Комнат как таковых не было. Только дощатые, не покрытые ни лаком, ни краской переборки отделяли одну половину хижины от другой. И никакого потолка. Лёжа на кровати, Аня всякий раз осматривала внутренний каркас кровли, открытой до конька и лишь частично перегороженной перекрещивавшимися брусьями – к ним крепились голые лампочки, работавшие от генератора, растяжки от москитной сетки, и по ним же бегала всякая неприятная живность, вроде громадных, размером с ладонь, пауков.
К хижине, стоявшей посередине и выполнявшей роль склада, была пристроена крытая веранда с обеденным столом. От веранды налево и направо начинались две навесные галереи, каждая из которых уводила прямиком к стоявшим по соседству хижинам: левая – для женщин, правая – для мужчин. Единственная лестница вела вниз опять же от веранды. Именно по ней на четырнадцатый день их плена спустился Павел Владимирович. Не оглядываясь по сторонам и не реагируя на предостерегающие слова Покачалова, направился прямиком к берегу, где один из индейцев-охранников с такой одержимостью бил ревущую девочку.
Аня тогда вцепилась в перила. Боялась, что индеец выместит злость на Корноухове. Однако всё закончилось так же неожиданно, как и началось. Павел Владимирович только подошёл. Что-то сказал по-русски. Испанского и английского он не знал. Рассчитывал на интонацию и жестикуляцию. И этого оказалось достаточно. Индеец осклабился. Кивнул, словно признавая свою горячность, и отправился к тропинке, уводившей через заросли к верхнему лагерю, где, как Аня уже слышала от Зои, жил сам Скоробогатов и все его люди, включая Шахбана, Сальникова, Егорова, индийца Баникантху и многих других, чьих имён Аня не знала. Девочка повела себя ещё более странно. Как ни в чём не бывало, мгновенно перестав плакать, развеселилась и бросилась вслед за уходившим индейцем. Не хромала, не держалась за расшибленные места, словно и удары-то были ненастоящие. Возле реки она с тех пор не появлялась, и сцену с её участием все довольно быстро позабыли.

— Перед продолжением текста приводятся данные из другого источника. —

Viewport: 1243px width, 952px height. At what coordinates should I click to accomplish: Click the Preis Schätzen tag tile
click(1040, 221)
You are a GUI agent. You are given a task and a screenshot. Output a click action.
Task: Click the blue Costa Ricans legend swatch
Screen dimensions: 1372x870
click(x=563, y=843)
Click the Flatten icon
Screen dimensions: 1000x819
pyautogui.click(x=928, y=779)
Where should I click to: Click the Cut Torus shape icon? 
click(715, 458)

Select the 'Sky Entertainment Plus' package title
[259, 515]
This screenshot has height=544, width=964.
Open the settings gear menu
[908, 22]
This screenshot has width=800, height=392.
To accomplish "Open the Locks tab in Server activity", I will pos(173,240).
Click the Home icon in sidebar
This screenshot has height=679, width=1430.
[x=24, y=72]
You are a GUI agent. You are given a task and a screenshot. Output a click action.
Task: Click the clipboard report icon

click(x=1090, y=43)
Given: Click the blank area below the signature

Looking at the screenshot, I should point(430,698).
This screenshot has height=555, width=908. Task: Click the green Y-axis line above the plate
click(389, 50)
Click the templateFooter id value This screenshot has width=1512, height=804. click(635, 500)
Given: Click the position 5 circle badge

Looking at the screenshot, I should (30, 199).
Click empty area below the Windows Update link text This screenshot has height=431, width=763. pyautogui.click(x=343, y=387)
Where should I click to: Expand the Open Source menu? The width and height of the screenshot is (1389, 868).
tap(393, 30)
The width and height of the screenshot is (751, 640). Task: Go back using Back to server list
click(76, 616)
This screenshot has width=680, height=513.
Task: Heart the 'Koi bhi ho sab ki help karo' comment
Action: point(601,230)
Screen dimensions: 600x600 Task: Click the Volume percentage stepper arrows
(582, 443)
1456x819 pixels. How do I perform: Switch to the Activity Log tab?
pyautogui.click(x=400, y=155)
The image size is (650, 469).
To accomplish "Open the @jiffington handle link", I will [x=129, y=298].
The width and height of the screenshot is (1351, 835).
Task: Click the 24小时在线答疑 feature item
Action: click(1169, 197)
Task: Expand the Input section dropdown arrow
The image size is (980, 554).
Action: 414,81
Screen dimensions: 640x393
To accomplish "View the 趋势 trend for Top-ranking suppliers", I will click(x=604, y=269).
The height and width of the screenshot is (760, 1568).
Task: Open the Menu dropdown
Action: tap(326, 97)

Так уж вышло, что свидетелями смелого поступка Павла Владимировича стали все жители нижнего лагеря. От хижины для женщин на крики девочки тогда вышли Аня, Екатерина Васильевна, присоединившийся к ней Корноухов и Зои, которая могла бы жить вместе с отцом, Сальниковым, в верхнем лагере, однако предпочитала бо́льшую часть времени проводить с Аней. От обеденной веранды и хижины для мужчин за странной сценой наблюдали Никита Покачалов, лежавший в гамаке Дима, спустившиеся сюда из верхнего лагеря Артуро и Сальников с неизменно сопровождавшим его и жевавшим свою омерзительную бетелевую жвачку Баникантхой.
– Зачем вообще Скоробогатов привез нас на Амазонку? Столько людей… – не понимала Аня.